### [About this task]
No line before the one containing "Select the 2020" should appear; that line and all lines after it, through the end of the data, are to be set down exactly.

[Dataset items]
----------------------------------------
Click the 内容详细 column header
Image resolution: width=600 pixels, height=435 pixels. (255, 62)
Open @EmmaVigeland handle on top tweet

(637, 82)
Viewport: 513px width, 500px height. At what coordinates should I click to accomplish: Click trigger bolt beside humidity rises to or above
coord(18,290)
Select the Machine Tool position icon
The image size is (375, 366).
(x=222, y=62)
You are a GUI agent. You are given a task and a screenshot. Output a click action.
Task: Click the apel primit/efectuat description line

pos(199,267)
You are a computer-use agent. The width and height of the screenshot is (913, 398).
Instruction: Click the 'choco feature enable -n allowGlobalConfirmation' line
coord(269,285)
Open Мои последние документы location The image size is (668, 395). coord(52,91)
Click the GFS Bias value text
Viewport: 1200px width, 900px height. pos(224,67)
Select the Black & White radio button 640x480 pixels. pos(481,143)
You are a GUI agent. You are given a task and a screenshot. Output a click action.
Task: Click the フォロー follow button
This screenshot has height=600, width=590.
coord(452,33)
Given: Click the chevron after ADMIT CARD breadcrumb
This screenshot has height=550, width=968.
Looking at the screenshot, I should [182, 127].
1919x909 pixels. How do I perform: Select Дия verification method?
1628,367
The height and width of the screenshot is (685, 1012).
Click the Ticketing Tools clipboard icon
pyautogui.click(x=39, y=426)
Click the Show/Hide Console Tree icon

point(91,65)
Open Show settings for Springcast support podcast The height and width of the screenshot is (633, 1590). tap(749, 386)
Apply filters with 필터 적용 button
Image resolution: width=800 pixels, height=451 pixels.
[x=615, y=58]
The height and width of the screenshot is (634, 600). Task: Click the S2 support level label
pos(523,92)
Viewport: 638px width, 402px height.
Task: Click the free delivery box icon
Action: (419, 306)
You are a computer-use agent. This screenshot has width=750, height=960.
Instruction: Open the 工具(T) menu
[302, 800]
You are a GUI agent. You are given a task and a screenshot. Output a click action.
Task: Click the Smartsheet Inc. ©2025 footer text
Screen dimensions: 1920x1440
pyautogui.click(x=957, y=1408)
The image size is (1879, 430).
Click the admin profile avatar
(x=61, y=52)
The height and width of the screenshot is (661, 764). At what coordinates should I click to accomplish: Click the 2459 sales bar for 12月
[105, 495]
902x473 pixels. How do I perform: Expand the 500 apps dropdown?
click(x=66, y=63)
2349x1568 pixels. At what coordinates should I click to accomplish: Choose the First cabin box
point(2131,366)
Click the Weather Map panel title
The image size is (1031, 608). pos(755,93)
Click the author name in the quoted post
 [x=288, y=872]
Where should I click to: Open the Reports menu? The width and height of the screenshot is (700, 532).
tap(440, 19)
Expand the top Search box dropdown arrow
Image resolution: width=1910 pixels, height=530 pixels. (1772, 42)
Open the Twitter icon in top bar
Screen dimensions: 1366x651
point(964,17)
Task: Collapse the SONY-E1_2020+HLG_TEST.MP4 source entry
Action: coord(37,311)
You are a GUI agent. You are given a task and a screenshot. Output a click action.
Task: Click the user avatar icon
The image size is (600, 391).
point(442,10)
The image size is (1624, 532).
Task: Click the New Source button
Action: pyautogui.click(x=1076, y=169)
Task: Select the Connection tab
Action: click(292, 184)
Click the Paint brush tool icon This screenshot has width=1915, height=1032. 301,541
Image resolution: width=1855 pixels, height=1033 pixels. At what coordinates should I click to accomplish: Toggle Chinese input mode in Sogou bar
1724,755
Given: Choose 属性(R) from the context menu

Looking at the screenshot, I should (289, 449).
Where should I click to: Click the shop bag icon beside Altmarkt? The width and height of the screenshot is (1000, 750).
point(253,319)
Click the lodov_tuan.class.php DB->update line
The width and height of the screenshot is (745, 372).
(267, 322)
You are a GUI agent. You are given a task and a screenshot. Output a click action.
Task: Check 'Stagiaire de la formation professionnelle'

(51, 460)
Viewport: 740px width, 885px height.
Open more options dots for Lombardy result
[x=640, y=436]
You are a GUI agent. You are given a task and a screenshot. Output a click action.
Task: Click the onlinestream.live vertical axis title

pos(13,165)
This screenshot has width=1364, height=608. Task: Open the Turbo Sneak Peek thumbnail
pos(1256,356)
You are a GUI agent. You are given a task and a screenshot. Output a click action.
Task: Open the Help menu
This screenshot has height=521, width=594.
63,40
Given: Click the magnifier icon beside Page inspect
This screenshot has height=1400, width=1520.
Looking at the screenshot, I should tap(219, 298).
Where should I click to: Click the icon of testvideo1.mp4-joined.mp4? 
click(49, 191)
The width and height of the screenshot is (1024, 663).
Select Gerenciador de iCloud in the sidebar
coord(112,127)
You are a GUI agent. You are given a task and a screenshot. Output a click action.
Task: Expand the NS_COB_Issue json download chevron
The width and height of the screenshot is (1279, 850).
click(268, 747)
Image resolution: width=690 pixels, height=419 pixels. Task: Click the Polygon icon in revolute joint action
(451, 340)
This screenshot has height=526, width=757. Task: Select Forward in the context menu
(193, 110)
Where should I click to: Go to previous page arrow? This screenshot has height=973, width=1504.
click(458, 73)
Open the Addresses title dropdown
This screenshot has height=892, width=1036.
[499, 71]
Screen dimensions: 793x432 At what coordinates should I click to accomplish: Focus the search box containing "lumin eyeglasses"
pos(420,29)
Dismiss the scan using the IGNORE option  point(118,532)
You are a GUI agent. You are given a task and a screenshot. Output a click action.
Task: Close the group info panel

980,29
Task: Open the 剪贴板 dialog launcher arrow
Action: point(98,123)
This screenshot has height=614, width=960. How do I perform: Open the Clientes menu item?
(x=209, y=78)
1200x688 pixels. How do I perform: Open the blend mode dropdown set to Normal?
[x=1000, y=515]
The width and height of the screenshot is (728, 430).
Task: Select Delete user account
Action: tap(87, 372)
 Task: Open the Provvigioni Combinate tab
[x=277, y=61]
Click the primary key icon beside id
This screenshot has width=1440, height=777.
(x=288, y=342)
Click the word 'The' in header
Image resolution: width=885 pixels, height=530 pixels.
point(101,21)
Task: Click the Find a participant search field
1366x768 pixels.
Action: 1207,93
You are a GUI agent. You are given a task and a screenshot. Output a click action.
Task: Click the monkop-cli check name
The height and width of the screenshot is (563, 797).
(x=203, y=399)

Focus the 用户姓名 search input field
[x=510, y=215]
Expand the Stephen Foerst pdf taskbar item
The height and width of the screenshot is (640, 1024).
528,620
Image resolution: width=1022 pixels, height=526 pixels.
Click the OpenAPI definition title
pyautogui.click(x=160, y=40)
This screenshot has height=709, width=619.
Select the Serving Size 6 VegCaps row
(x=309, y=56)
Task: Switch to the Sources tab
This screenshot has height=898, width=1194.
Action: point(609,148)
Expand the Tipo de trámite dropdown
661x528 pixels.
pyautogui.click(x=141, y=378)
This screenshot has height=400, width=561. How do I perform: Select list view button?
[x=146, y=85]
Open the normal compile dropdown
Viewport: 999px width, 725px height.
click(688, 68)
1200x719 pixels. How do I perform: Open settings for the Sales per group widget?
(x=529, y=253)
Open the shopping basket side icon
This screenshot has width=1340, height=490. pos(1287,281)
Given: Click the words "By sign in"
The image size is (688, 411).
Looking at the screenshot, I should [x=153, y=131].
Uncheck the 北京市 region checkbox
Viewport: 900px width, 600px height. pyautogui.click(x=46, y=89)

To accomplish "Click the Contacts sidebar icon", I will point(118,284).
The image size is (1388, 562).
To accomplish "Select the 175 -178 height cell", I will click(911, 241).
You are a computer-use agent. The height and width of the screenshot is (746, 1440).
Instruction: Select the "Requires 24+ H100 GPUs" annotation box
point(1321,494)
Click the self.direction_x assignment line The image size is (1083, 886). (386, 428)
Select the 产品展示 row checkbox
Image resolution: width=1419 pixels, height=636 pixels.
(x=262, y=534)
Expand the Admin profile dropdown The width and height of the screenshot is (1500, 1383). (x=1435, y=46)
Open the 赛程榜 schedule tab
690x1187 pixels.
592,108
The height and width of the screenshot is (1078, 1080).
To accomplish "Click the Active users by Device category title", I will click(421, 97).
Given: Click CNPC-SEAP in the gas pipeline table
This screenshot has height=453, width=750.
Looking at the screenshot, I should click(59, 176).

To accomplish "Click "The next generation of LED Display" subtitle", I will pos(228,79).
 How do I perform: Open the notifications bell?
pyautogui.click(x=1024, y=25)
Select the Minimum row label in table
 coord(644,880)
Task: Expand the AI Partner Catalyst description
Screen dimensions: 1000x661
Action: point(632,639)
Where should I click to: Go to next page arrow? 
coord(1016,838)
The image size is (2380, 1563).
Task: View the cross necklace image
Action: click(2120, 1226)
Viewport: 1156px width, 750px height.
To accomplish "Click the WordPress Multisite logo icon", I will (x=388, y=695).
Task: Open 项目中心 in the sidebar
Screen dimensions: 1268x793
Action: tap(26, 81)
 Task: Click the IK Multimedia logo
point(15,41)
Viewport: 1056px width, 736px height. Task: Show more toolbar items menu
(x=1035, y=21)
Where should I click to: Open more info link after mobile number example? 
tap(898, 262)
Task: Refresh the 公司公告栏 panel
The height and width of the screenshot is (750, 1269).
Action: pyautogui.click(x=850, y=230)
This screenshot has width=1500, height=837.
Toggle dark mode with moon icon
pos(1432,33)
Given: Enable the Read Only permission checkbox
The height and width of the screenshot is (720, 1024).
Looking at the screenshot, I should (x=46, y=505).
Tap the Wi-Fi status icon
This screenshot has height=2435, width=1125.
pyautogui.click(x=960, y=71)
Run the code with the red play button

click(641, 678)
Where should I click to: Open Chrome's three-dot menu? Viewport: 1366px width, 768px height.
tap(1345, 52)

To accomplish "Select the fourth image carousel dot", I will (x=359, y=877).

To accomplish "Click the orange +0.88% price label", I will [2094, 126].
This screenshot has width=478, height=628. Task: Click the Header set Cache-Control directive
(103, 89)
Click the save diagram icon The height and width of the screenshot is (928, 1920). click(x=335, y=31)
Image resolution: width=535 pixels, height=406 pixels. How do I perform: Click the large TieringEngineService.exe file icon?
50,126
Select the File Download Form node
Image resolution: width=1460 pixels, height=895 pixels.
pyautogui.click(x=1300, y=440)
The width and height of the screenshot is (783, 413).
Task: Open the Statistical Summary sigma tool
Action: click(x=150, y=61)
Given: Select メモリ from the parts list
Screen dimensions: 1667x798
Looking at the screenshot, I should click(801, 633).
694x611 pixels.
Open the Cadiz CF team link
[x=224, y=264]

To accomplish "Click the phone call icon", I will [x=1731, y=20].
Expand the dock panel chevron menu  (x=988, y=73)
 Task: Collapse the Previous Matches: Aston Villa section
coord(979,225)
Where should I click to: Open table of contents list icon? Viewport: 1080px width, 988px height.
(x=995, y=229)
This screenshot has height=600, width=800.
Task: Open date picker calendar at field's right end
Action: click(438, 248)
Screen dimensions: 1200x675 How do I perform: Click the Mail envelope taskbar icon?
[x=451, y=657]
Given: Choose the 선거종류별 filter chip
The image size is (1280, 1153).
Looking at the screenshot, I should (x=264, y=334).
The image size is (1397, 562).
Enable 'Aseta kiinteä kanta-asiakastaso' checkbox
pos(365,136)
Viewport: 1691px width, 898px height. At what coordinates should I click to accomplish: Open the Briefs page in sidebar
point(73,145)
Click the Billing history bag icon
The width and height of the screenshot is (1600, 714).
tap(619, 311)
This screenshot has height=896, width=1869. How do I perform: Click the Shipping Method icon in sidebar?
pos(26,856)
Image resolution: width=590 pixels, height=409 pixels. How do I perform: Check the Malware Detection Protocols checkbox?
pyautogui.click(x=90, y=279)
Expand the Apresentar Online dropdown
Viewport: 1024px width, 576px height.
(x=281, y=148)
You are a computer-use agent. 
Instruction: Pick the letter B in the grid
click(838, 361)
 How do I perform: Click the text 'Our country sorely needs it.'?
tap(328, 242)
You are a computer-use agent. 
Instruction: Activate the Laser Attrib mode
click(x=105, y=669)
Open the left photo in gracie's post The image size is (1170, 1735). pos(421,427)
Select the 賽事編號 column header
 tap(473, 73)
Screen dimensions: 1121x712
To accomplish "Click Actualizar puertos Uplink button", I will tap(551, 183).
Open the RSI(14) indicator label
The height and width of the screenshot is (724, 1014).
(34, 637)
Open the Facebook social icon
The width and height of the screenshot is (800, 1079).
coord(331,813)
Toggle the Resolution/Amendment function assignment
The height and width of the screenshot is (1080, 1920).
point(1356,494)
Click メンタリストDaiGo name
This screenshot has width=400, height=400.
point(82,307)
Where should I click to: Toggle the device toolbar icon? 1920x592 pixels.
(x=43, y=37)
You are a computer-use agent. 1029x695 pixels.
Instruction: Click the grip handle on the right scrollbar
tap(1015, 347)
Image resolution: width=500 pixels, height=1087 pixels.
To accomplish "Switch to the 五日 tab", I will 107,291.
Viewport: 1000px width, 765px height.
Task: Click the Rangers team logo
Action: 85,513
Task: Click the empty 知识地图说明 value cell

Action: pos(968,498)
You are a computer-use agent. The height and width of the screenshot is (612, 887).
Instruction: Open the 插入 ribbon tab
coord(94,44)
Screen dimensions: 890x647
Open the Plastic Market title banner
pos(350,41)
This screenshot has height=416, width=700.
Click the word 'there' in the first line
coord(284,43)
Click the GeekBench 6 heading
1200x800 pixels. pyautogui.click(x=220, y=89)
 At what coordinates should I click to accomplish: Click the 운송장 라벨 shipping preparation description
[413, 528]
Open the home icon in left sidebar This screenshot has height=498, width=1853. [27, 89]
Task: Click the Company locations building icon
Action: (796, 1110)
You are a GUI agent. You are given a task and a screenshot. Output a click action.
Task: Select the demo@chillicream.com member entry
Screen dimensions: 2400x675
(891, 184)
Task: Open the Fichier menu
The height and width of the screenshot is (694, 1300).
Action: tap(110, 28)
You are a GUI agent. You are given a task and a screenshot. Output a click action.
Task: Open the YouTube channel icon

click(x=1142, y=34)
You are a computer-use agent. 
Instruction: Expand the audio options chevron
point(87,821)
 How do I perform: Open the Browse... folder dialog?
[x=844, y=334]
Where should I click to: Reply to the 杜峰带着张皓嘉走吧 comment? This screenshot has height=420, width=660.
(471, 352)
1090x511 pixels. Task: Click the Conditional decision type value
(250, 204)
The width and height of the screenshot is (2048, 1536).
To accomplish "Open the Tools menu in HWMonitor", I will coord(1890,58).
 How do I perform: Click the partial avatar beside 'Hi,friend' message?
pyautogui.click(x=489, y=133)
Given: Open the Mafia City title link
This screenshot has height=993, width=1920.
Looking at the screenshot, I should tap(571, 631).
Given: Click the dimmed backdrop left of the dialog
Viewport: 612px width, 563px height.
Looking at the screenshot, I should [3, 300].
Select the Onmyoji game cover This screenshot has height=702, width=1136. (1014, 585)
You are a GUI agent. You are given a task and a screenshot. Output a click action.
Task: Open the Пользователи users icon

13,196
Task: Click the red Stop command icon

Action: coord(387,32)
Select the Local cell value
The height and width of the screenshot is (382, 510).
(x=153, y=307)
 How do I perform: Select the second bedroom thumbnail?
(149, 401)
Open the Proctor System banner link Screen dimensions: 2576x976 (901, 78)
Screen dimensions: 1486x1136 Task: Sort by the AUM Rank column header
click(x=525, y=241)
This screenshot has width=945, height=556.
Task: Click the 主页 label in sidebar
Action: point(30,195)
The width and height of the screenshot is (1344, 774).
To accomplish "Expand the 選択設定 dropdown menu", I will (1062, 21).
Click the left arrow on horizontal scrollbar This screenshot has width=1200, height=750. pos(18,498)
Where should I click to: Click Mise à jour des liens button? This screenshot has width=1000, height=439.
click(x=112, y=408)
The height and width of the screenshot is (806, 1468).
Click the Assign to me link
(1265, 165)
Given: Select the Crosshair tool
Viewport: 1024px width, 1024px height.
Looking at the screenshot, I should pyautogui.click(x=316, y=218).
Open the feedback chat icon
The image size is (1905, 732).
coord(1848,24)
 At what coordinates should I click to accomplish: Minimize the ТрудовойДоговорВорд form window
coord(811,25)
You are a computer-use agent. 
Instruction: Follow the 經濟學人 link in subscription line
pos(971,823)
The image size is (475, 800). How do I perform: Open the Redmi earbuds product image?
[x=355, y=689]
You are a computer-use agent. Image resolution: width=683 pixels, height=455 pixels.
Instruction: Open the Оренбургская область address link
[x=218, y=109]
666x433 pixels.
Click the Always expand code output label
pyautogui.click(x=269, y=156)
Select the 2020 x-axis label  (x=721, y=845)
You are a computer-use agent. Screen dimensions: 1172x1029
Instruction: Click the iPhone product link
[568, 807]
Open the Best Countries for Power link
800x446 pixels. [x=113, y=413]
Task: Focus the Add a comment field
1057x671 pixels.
----------------------------------------
### [Answer box]
Select the 2020 x-axis label  (x=721, y=845)
You are a computer-use agent. Screen dimensions: 1172x1029
Instruction: Click the iPhone product link
[568, 807]
Open the Best Countries for Power link
800x446 pixels. [x=113, y=413]
Task: Focus the Add a comment field
1057x671 pixels.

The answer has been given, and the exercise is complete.